Barbara was wearing what she referred to as her “has-been ballerina’s outfit”—a black leotard top and baggy white pants. She had danced professionally as a young woman and still visited the studio on a regular basis. Just standing around on the beach she had more grace than any woman I had ever known. I got this squishy feeling inside just looking at her.
A man approached Barbara, a tall man with shaggy dark hair. He kept tossing his head back to keep it out of his face. He wore a long-sleeved black T-shirt and baggy black pants. A camera dangled around his neck. Nice meeting you, Bryce Gannon. But who the heck wears black on the beach in the Bahamas, buddy? This isn’t London.

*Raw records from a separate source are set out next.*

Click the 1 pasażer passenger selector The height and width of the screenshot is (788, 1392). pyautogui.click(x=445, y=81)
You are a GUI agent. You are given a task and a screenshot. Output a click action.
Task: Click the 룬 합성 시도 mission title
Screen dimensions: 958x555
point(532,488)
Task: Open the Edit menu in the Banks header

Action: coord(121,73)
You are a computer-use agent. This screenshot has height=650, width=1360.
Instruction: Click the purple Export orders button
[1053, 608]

Gannon stood close to Barbara. He pointed to a model who was stretched out on a chaise longue and being tended to by a stylist. Barbara and Gannon talked and nodded, and when Gannon walked away, Barbara turned and looked in my direction. She knew when I’d be arriving and was probably keeping an eye out for me. I raised an arm and waved. Barbara shaded her eyes, and for a brief moment I thought she might have seen me. But then one of the crew members approached and handed Barbara a bottle of water. She took a sip from it and turned away.